Minérios. O setor de mineração também passa por sufoco quando o assunto é infraestrutura. O número de portos é insuficiente. Para dar conta desse e de outros problemas, as empresas estão incluindo nos seus projetos a construção/ampliação de instalações marítimas. “O porto de Açu, em São João da Barra, no Rio de Janeiro, vai ter uma retroárea para minérios. A Vale do Rio Doce está investindo pesado na ampliação de retroáreas e nos embarques e desembarques, com aumento de píeres. Estão sendo realizados investimentos em dragagem também. Essas iniciativas não vão resolver tudo, mas ajudam bastante”, diz o gerente de Dados Econômicos do Instituto Brasileiro de Mineração (Ibram), Antonio Lannes.

Para o segmento da mineração a crise é passado. Se em 2008, a produção de minério brasileiro representava US$ 28 bilhões do PIB do setor, em 2009 caiu para US$ 24 bi e em 2010 praticamente dobrou, com US$ 40 bi. Em 2010, o Brasil exportou US$ 35 bi e importou US$ 8 bi, com saldo na balança comercial de US$ 27 bi.“A produção nacional vem em um ascendente desde 2000, com acentuação a partir de 2004, principalmente por causa da China, que está investindo muito em infraestrutura de urbanização. E a tendência é que o panorama continue o mesmo para os próximos cinco anos. “Até na época de crise o mercado é favorecido. Investir em infraestrutura, construindo mais pontes, mais portos, mais cidades, é uma maneira de dar emprego à população”, cita Lannes.

Uma das principais empresas do setor, a Metso Brasil, está otimista com o ritmo dos negócios. Segundo o gerente Nacional de Serviços e Mineração, Anderson Brini, o mercado está muito aquecido. As minerações, bem como a área de construção, estão em plena capacidade de produção. A Metso atua com grande foco em prestação de serviços aliada ao fornecimento de peças, que geram um ganho expressivo para o cliente, como aumento dos lucros, diminuição de custos com manutenção e redução de tempo de parada. “A base instalada de equipamentos está em franca expansão”, conta Brini. Para atender a esta demanda de mercado a Metso tem investido muito na ampliação física da área fabril e na contratação de novos profissionais, tanto para a produção quanto para o atendimento ao cliente.

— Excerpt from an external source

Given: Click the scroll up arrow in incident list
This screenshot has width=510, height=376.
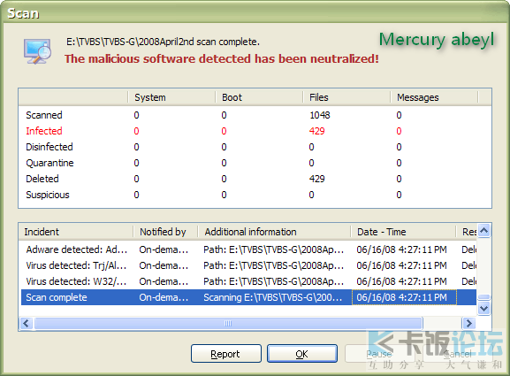Looking at the screenshot, I should (x=484, y=231).
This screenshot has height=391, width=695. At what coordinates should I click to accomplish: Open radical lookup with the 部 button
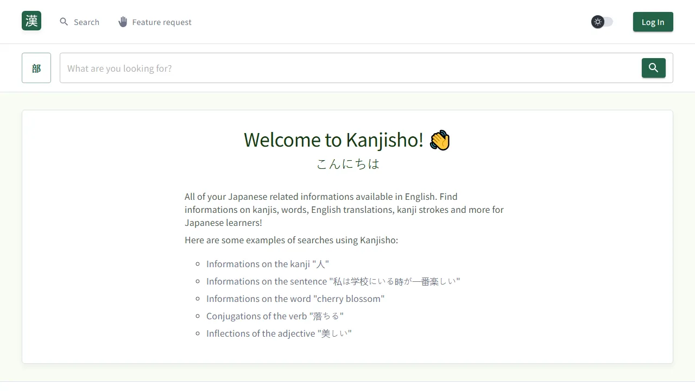[x=36, y=68]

Mas enquanto o armazenamento afeta os grãos, os minérios encontram dificuldades em outras áreas. “Desse mal (da falta de armazéns) o setor não sofre, já que o que é retirado da mina é levado para o pátio de minério e guardado até ser embarcado”, lembra Lannes. Ele destaca, entretanto, que há problemas a serem administrados, como investimento privado em exploração mineral. Em 2010, no mundo todo foram destinados US$ 11 bilhões para pesquisa geológica. Quem mais destinou recurso foi o Canadá, 19% do total. A Austrália ficou em segundo lugar, com 12%. O Brasil investiu 3% e ficou em nono lugar, atrás ainda do Chile (quarto) e do Peru (quinto), que são territorialmente menores que nós. Já em investimentos em projetos, o Brasil tem batido recordes. De 2011 a 2015 serão US$ 65 bilhões aplicados pela iniciativa privada.

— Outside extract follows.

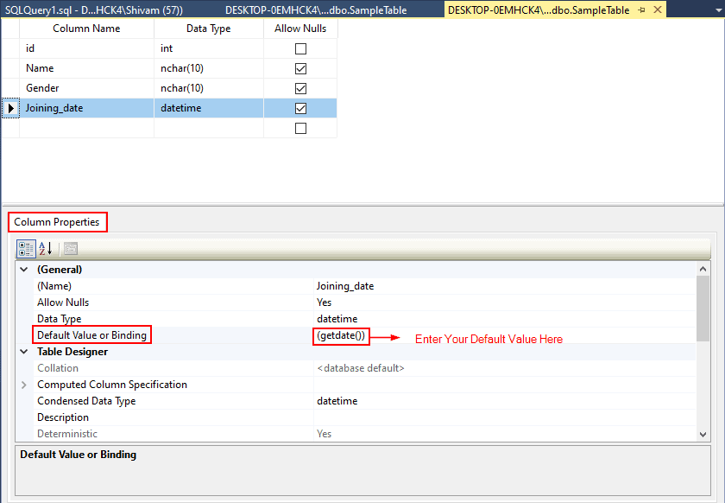Select the Categorized view icon in Column Properties
The width and height of the screenshot is (725, 503).
point(27,249)
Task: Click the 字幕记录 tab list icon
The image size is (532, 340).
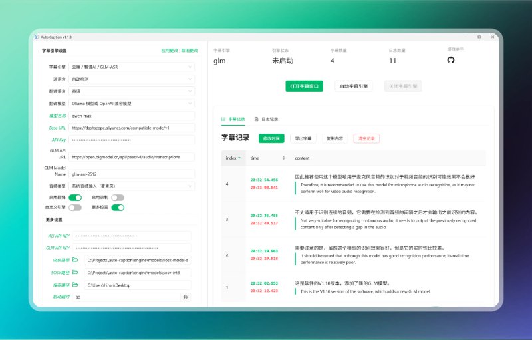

Outro empecilho ao pleno desenvolvimento é a mão de obra especializada. Ano após ano, não se consegue resolver essa questão e o país se vê obrigado a importar cérebros. “O Brasil deveria estar formando 50 mil engenheiros ao ano, mas forma 30 mil. E muitos destes não vão trabalhar com engenharia. Temos um deficit de 20 mil profissionais por ano”, lamenta Lannes.